When I was drawing editorial cartoons, I liked to call them "sanctioned graffiti." I didn't predict that someday I'd be doing a much more literal version of sanctioned graffiti, but that's what I did last weekend.
This was part of the Musselman, a triathlon festival in Geneva, NY, up in the Finger Lakes, that just may be the best-run triathlon - hell, best-run event of any kind - anywhere. I did race, but the main reason I was out there was to paint the town, so to speak, or one specific part of it. And it wasn't just me. Hardly.
What we did was a big paint-by-number. On Friday, I sketched out the picture and painted the outlines in black and the color-area boundaries in gray. Then I raced the sprint Saturday morning and headed back to the wall. Mostly then I signed books and talked to people while the racers painted in the colors. The idea was that you were assigned color according to the last digit of your race number, but we quickly scrapped that because, well, it didn't really matter. Grab whatever color you want and paint seemed to work just as well while seeming a lot less anal-retentive. Saturday evening, I touched up whatever colors needed touching up (not much), and then Sunday I and however many hundred or thousand racers ran right past it with about three miles to go in the half-iron.
Pushing 10 years after the debut of my comic strip, it's still a trip to see my work in the newspaper. Running past it at the end of a great race is a whole 'nother kind of a trip. I recommend it highly.
Oh, the race: In spite of my whine-worthy spring and summer of very little training and sleep, my very busy week in which we closed on our former house the day before I left for the race, my abundant non-racing hours of painting in the sun and my meager portion of natural talent in general, I did OK.
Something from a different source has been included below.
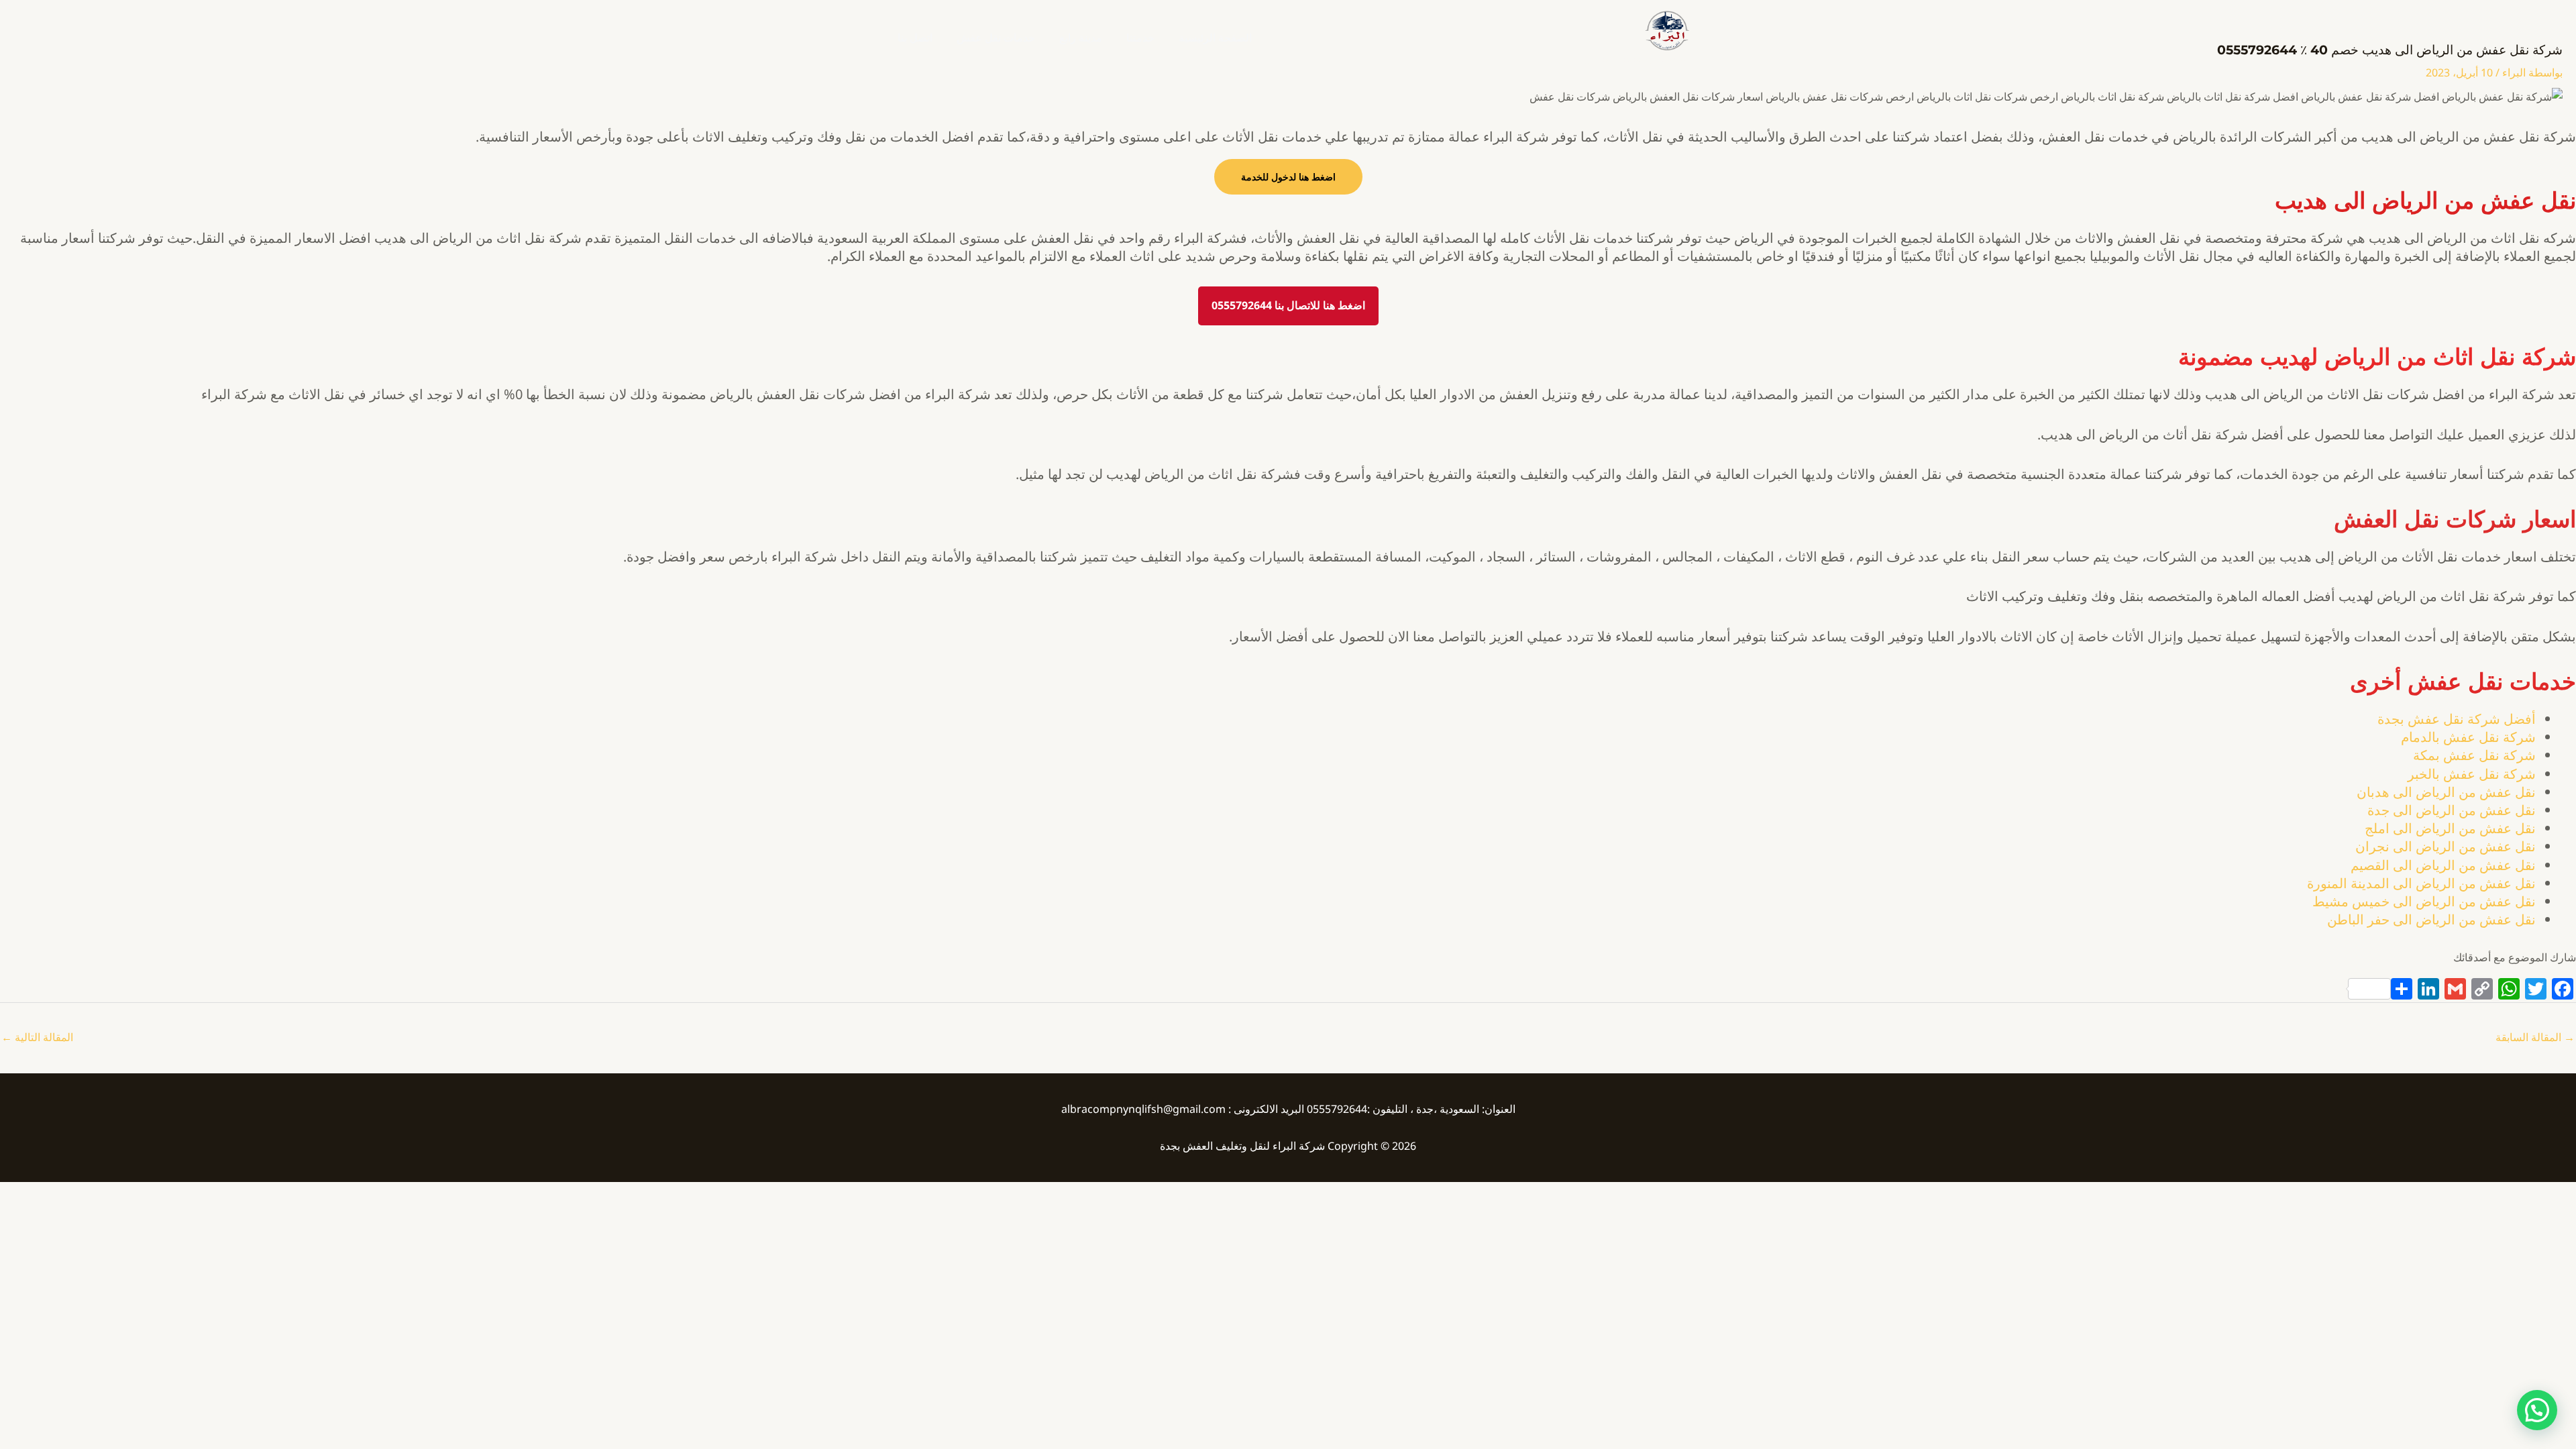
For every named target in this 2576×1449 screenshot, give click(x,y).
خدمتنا (1140, 37)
I did Saturday's sprint (750 meter swim, 16 mi bike, 3.2 mi run) in 1:23:00, good for 5th in my 45-49 age group. The half-ironman (1.2 mi swim, 56 mi bike, 13.1 mi run) went down in 5:23:38, good for 10th in my age group. That gave me 12th overall male or something for the Double Mussel, and I believe first in my age group if they'd had age groups for the double, which they didn't, which is quite fine. What I like is that I was expecting epic suffering and humiliation and enjoyed just the right amount of suffering and the same humiliation I always get from not having a single photogenic cell in my body to show the race photographers on the run course.
Now maybe I can start training and see what happens then. You know, like I started blogging again two weeks ago. I'll keep trying, and either I'll get it figured out or I'll get lucky. I enjoy either, and not just racing.
3 comments:
The mural is an awesome idea. I would have loved to paint a piece of it.
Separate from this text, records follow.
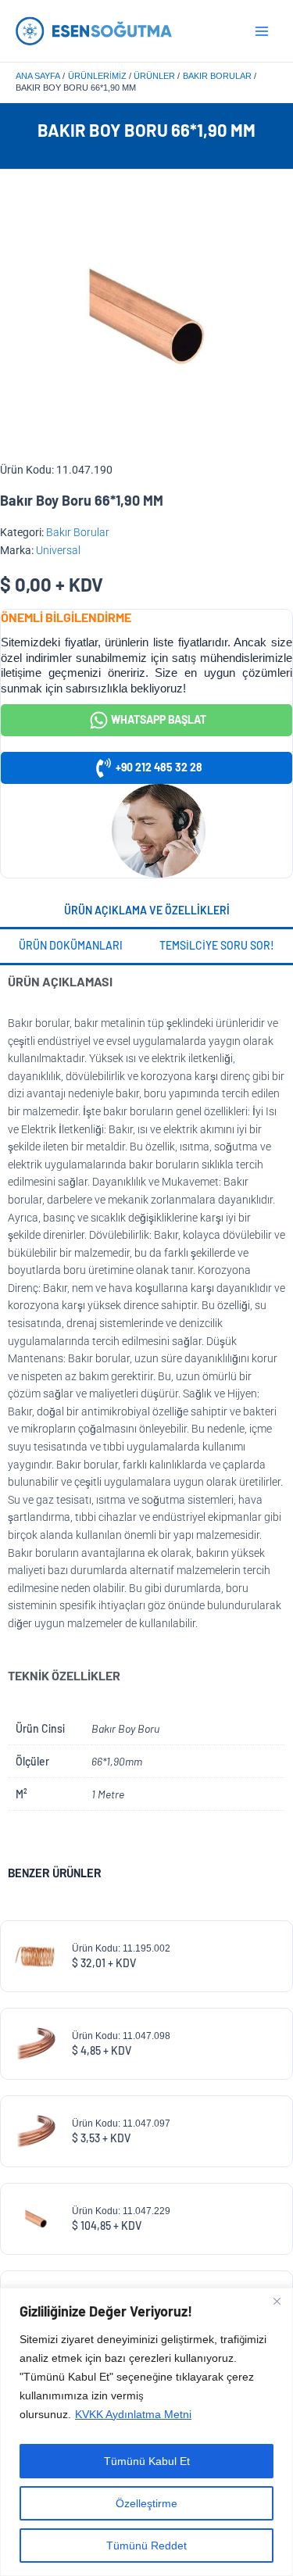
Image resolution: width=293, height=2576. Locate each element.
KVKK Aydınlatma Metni (133, 2414)
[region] (146, 2432)
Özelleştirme (146, 2503)
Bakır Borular (77, 532)
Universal (58, 550)
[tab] (146, 912)
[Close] (276, 2301)
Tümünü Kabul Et (147, 2461)
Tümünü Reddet (146, 2545)
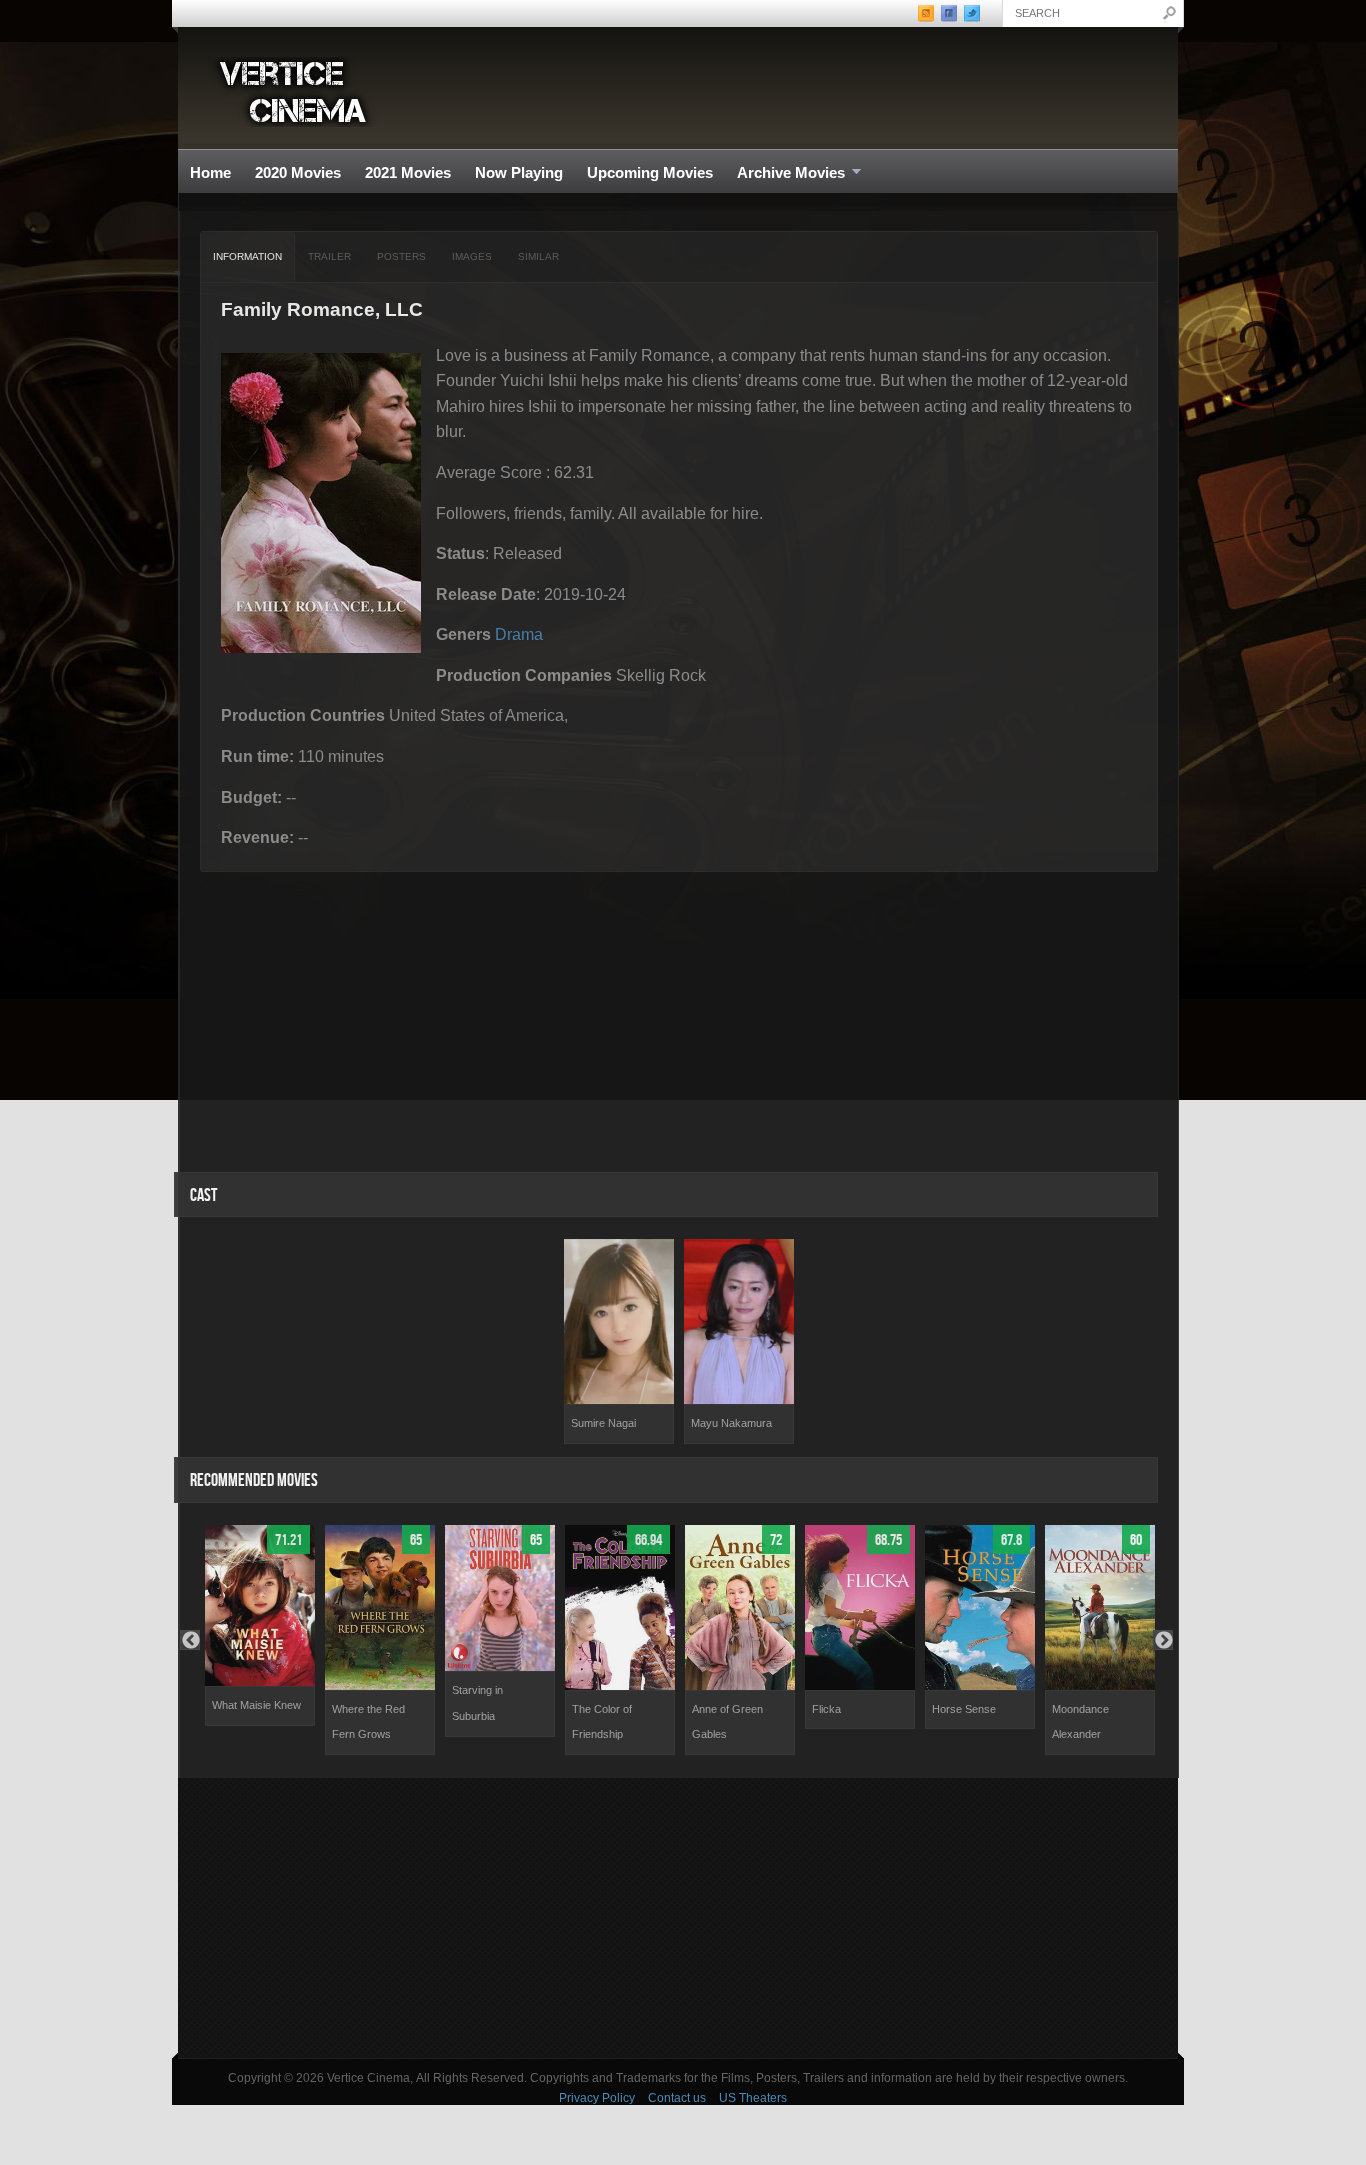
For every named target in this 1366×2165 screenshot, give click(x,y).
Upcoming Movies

I bet you could do some fund raisers that way. Charge folks to paint a color on the mural. I would pay.
Congrats on your good race.
Nice piece of art.
We are just starting to sell our house and make a bid on our new one. We hope the overlap isn't too long.
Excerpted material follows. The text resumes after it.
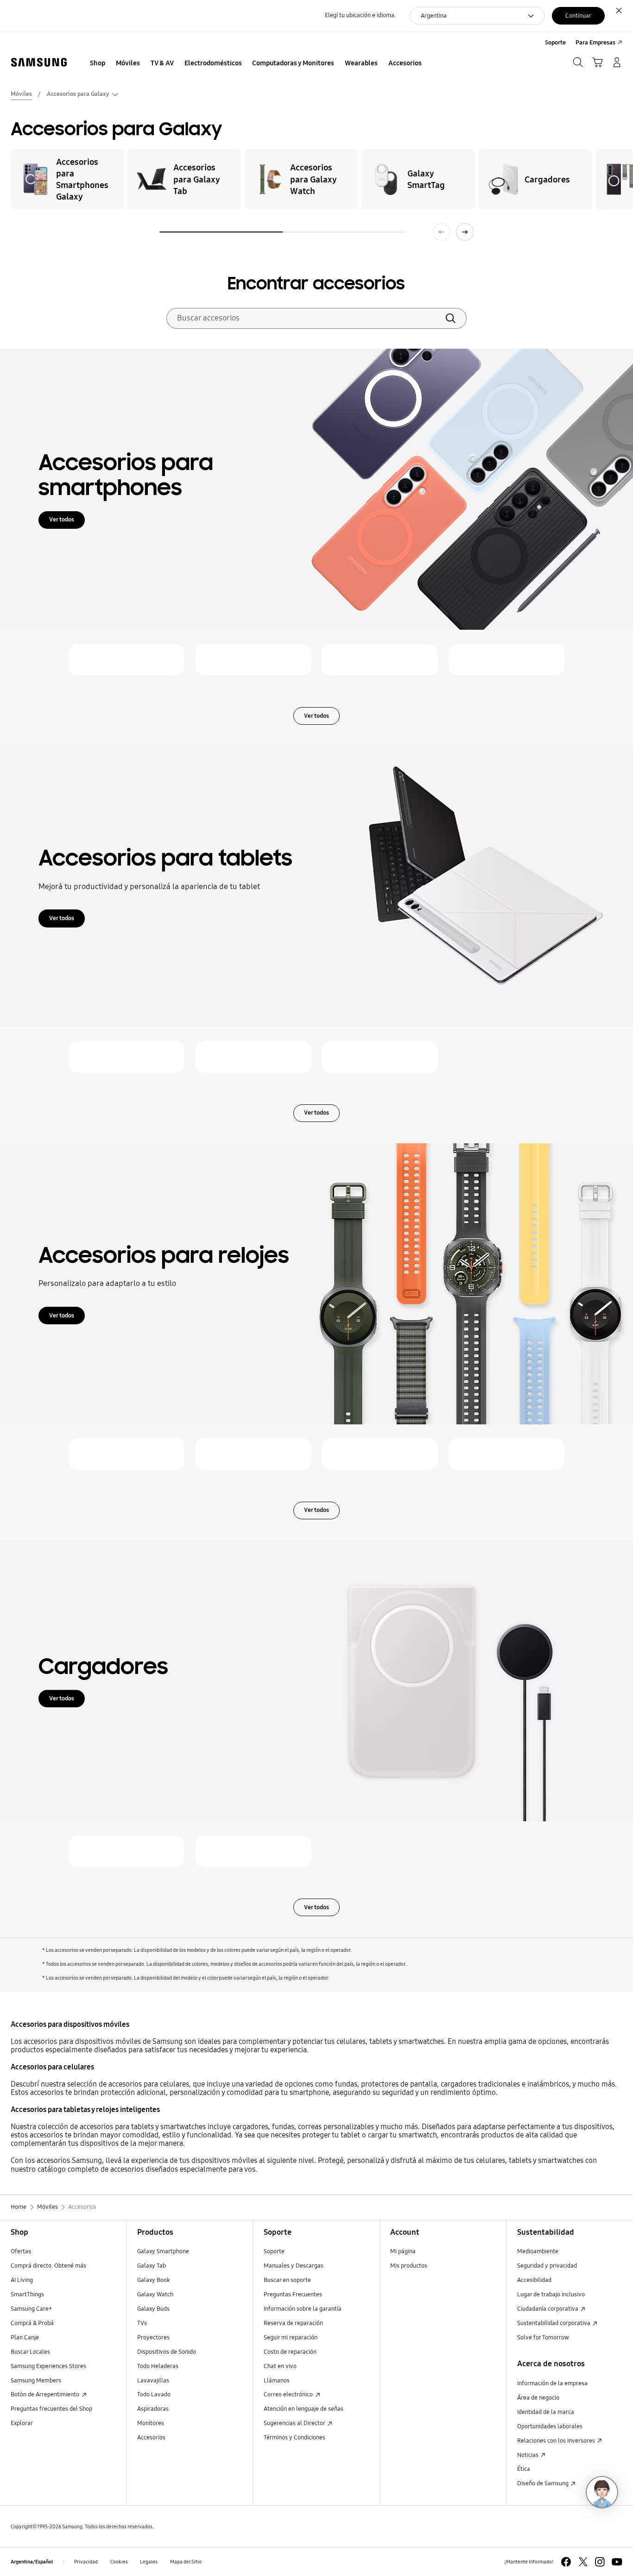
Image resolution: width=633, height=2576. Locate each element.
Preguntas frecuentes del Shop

I wish I could take more credit for it, but all I supplied were the design and the outlines. The other racers supplied the color labor, and race director Jeff Henderson and city councilor (and racer) Jackie Augustine brainstormed the mass-participation idea. And now Sara's had a great idea that I can't take credit for. That's a really great idea. I hope it catches on -- but only after I catch up. It was worth every second, and it was a lot of hours.